Wright was himself familiar with the tales of Sinbad and of Arabia, remembering them from his childhood. (Visitors to the house he designed for his family outside Chicago can still see murals depicting episodes from the Arabian Nights in the children’s nursery.) It’s easy to see why he was so drawn to the idea of designing a new Baghdad that honoured that glorious past. His vision for the city, says Marefat, "was intended to reinforce a cultural identity rooted in a rich historic past. To this end he mined both Islamic and pre-Islamic imagery, relying as much on myth and memory as on historical context."

Wright’s designs for the Iraqi capital were the last significant body of work he undertook before his death in 1959. Here was a chance to do something on an unusual, epic scale - a chance for ambition to be set free to soar wherever the wind took it.

In the event his fantastic designs - featuring ziggurats and other nods to the glories of ancient Babylon and Assyria - were widely derided, not just by the modernist architects then in vogue but by the Arab world itself. They were too much out of the pages of the Arabian Nights for a regime determined to chase everything that represented western progress. In any case, Faisal was overthrown in a coup in 1958, ending the project. The Baathists were now in power, and modern architecture was not one of their primary concerns.

"The irony," says Marefat, "is that Wright was the only one of the architects giving a thought to Iraq’s cultural heritage in his designs, and his weren’t built. The others created ‘modern’ architecture of the era that had little or no relation to Iraq or its history." The result, she argues, is that Baghdad today could be mistaken for Los Angeles on the Tigris - admittedly, made worse by the crassness of Saddam’s pompous and ridiculous homages to his own power, his palaces.

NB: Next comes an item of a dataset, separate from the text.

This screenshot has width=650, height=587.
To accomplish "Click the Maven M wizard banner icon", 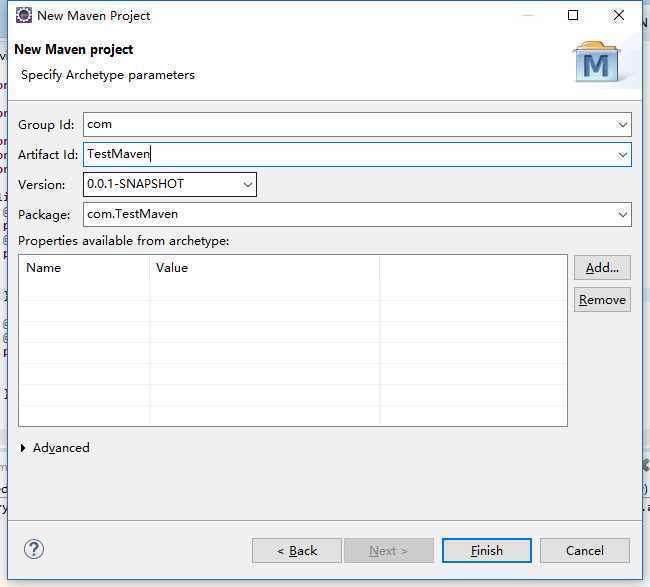I will pyautogui.click(x=597, y=61).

Baghdad has survived so much in its history that it seems certain to struggle on, regardless of whoever happens to be in charge and regardless of their intentions. If the city has evaded - just - the onslaught of the Mongols, Tamerlane and Saddam, it may be able to absorb the consequences of American occupation too.

Marefat, meanwhile, hopes that a new awareness of this final episode from Wright’s long and prolific career can act - as the architect himself always hoped it would - as a unifying force between East and West, ancient and modern. By challenging Americans and Iraqis alike to recognise the importance of Baghdad’s history and understand what it was that made the city great in the past, it may be possible to make it so in the future.